Diffix Vulnerability #3

Back to Overview


May 2018


May 2018


October 2018



Patched Version


Patched Date

July 2018

This attack was discovered by Apostolos Pyrgelis and Emiliano De Cristofaro of UCL, and Carmela Troncoso of EPFL as part of the first Aircloak Challenge (Dec 2017 – May 2018). The attack is described in https://www.benthamsgaze.org/2018/10/02/on-location-time-and-membership-studying-how-aggregate-location-data-can-harm-users-privacy/. The attack was successfully demonstrated on the Aircloak challenge system.

The attack is a linkability attack, whereby the attacker makes a claim of the sort “This user in a known dataset is also in an unknown dataset.” In the case of the demonstrated attack, the time (pickup_datetime, dropoff_datetime) and location (pickup_longitude, pickup_latitude, dropoff_longitude, dropoff_longitude) columns of the taxi database were used. The attacker has full knowledge of a “known” dataset that contains a substantial proportion of rows that may also be found in an “unknown” dataset. In the case of the demonstrated attack, half of the rows in the known dataset also were in the unknown dataset.

The demonstrated attack required that there is a column that uniquely identifies users in both the known and unknown tables.

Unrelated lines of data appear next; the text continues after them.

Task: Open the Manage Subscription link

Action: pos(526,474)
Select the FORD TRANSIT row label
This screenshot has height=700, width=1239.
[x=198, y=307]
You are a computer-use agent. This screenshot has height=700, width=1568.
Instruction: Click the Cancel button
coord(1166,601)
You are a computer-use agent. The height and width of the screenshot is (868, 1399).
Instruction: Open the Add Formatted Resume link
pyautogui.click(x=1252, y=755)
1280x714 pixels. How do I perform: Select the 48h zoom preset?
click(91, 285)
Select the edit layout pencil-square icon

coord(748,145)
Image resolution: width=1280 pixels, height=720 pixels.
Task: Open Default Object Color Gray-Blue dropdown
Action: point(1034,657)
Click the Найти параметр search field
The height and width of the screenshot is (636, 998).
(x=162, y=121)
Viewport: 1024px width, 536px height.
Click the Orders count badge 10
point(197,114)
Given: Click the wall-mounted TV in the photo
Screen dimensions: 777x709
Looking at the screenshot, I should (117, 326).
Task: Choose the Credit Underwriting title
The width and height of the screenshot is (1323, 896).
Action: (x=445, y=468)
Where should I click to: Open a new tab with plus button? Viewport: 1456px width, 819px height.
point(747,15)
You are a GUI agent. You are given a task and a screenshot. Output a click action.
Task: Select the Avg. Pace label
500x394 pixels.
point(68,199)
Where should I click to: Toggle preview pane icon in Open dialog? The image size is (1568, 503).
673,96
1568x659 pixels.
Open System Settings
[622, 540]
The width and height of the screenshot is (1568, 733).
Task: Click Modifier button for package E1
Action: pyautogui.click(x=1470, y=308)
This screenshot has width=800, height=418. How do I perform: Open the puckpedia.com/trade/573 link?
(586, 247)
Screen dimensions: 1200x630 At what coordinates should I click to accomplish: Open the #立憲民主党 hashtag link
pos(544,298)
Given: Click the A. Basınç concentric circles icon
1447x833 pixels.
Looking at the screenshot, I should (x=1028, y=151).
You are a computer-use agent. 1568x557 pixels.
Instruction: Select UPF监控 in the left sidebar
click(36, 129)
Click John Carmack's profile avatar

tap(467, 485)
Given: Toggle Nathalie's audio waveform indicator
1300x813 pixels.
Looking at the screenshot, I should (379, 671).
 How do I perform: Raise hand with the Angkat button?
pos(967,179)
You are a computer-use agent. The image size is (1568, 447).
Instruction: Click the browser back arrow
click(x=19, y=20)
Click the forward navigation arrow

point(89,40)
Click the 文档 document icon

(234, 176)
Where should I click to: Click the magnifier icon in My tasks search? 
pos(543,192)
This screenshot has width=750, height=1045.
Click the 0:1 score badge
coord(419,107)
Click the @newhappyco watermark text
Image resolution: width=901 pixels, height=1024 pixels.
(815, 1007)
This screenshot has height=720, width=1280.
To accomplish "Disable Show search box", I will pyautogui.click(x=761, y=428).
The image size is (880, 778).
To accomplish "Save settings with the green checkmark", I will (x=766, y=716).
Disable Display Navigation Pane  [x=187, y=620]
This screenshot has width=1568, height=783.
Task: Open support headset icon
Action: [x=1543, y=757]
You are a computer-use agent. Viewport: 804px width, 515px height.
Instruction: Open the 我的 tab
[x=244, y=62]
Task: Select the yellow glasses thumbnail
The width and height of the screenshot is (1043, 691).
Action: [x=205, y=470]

The attack required that the ID value for any given user is the same in both tables. The attack required full knowledge of the users being attacked. (The goal is not to learn anything new about the users per se, only whether they are in an unknown dataset or not.)

The attack used machine learning techniques. Training takes place on the known dataset, but deployed behind an Aircloak system. The training is used to predict the presence or absence of a user. It consists of roughly 20,000 queries spread over a location grid and time units. The attack itself required roughly 10,000 queries. The attack focused on the 100 users (taxi drivers) with the most rides.

The queries themselves used the SQL IN clause to select the users being attacked:

… WHERE uid IN (user1, user2, user3, …., userN) …

50 of 51 claims were correct.

The attack generally works against datasets where users have a substantial number of entries (rows) in both the known and unknown datasets. This is required to provide enough data for the training and attack phases. The fewer the rows, the less effective the attack. When attacking 100 random users rather than the 100 users with the most rides, 32 of 50 claims were correct.

The fix deployed by Aircloak has two parts. The first part is to determine which columns may potentially be used in an attack. These are columns where a substantial proportion of values uniquely identify a user (at least 80% of values), and are called “isolating”. The second part is to limit the number of values from isolating columns that can be in an IN condition.